All this makes it all the more remarkable that the election campaign appeared to be devoid of substantive debate of the issues. Marked more by sloganeering and attack ads than by real discussion, the campaign produced staggeringly high numbers of undecided voters heading into Election Day.

There are several reasons for the lack of genuine debate. For one, the campaign ran just three weeks, cut short due to the suspension of formal electioneering during Israel’s 22-day operation in Gaza. Second, Israelis were going to the polls to choose a prime minister for the fifth time in 10 years. With their disenchantment of politics running high due to financial and sex scandals that have resulted in the resignations of a prime minister, president, justice minister and finance minister in the past three years alone, Israelis are suffering from election and political fatigue.

It doesn’t help that the candidates for prime minister from Israel’s three largest parties were comprised of two ex-prime ministers whose terms were cut short by no-confidence votes and a former prime minister-designate, Tzipi Livni, who failed to put together a coalition government after winning the Kadima Party primary in September to succeed Ehud Olmert. After her apparent victory Tuesday night, Livni got the chance for a do-over.

The dizzying array of parties running for Knesset — 33 in all — made choosing a party difficult for many Israelis. Among the contenders were two environmental parties, two marijuana legalization parties, two pensioners’ parties and a host of parties with idiosyncratic names and agendas, including the Party of Men’s Family Rights, a party called To Move and one simply called The Israelis.

In the old days, two major parties represented left and right, Labor and Likud, and there were a few small special-interest parties, such as Arab Israeli and Orthodox parties. In the last Knesset, comprised of 120 seats, five parties had double-digit representation. The largest, Kadima, was created just 3 1/2 years ago.

Finally, Israeli voters weren’t altogether clear on the differences between some of the major parties and candidates for prime minister.

Kadima, the centrist party that erstwhile Likud stalwart Ariel Sharon created in November 2005 to advance his plan for unilateral withdrawal from the Gaza Strip, had moved away from the notion of unilateral disengagement.
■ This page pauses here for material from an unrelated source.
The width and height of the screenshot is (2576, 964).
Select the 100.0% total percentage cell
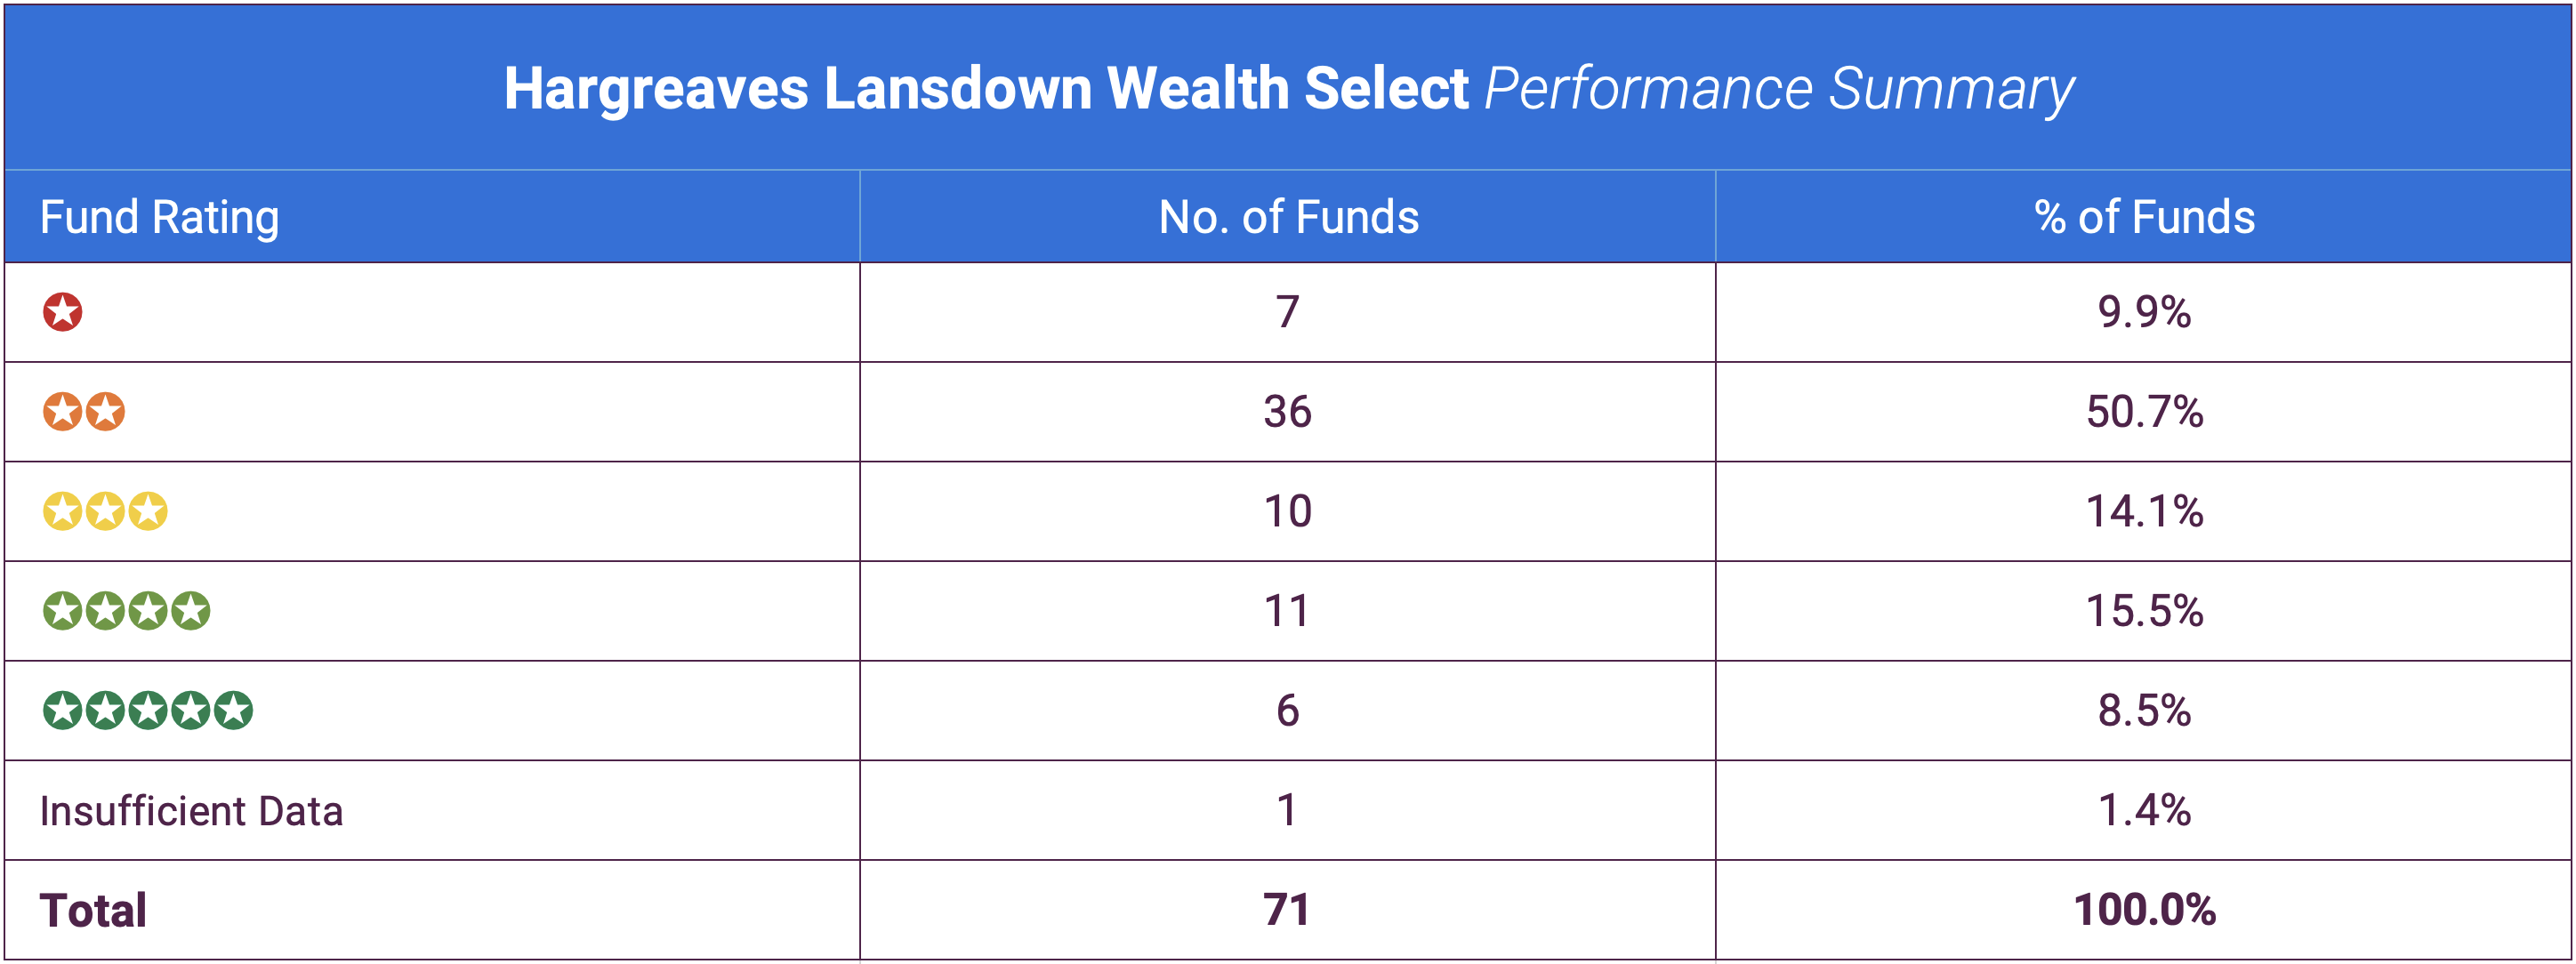(2144, 910)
Its leader, Livni, had become Israel’s most visible proponent of negotiations with the Palestinian Authority.

She tried to cast the election as a choice between peace and war. "Israel must, as she has in the past, combine military might with diplomatic initiative," Livni said in her address Feb. 2 at the Herzliya Conference. But, she added, he who thinks Israel can have "security without some kind of peace process is fooling himself, fooling the public and doesn’t understand the world we live in."

Meanwhile, the leader of Labor, the one-time standard-bearer of the left, built his campaign around his able prosecution of the recent war in Gaza.

Benjamin Netanyahu, head of the standard-bearer party of the right, Likud, saw himself outflanked during the campaign by Yisrael Beiteinu’s Avigdor Lieberman, whose criticism of the shortcomings of the Gaza operation and hawkish rhetoric against Israel’s own Arab minority won him the support of disenchanted right-wingers.

“On this day our country stands before a choice on its future,” Netanyahu said at the Herzliya Conference: to “end its era of weakness and begin its era of strengthening.”

“Hope,” he said, “stems from recognizing what is happening.”